──────── DATASET RECORDS ────────

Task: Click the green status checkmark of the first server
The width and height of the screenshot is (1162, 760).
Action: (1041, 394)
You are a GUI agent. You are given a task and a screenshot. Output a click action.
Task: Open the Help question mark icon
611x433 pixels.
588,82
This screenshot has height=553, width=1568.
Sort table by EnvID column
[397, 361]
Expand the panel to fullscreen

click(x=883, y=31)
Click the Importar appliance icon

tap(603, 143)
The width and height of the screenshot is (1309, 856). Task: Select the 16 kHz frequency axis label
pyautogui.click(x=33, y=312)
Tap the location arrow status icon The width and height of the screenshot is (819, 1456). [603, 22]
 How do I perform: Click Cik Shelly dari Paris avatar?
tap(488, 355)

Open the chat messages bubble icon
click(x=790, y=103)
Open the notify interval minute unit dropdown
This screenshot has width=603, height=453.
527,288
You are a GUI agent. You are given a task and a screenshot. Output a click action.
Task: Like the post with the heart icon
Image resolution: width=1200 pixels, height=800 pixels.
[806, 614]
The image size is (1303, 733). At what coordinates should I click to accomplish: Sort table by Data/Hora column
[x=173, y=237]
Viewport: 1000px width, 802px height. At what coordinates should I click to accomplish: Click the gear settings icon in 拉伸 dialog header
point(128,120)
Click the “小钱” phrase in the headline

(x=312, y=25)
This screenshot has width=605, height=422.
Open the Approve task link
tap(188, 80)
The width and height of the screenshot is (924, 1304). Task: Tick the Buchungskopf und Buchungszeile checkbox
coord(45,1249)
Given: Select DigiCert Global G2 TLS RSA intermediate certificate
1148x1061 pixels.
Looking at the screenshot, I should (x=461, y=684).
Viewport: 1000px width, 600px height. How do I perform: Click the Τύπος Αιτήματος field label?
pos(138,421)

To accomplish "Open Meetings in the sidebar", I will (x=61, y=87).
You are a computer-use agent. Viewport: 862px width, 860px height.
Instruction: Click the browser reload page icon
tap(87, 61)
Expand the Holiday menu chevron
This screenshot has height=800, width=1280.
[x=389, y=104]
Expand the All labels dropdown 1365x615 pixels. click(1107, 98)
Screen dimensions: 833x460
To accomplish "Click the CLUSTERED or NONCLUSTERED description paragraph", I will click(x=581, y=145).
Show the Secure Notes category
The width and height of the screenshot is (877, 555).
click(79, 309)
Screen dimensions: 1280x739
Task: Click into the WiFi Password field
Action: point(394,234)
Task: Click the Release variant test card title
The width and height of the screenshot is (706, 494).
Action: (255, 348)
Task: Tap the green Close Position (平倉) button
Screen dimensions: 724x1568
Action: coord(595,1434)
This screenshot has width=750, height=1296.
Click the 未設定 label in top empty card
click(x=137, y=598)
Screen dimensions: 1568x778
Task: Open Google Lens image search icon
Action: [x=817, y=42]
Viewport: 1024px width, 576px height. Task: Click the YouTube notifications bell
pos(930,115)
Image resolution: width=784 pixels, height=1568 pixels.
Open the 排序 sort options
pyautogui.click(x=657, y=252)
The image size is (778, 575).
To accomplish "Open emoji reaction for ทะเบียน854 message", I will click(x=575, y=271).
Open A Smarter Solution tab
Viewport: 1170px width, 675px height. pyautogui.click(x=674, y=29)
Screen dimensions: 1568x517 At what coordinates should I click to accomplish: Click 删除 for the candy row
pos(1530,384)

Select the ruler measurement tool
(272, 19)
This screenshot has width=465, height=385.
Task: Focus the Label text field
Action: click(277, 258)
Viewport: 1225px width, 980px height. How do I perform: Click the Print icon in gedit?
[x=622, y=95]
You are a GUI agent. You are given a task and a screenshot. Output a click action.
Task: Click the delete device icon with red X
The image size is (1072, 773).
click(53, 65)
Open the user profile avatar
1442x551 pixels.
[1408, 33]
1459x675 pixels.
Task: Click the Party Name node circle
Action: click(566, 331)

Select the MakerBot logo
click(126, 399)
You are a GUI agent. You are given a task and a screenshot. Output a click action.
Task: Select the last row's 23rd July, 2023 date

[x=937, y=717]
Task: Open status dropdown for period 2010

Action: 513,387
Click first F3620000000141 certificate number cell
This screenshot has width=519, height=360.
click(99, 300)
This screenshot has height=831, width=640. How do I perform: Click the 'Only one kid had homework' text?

────────

(PROBLEM TO SOLVE): Report how many lines in the records above contain the word "green", giving only the number.

(ANSWER AREA): 2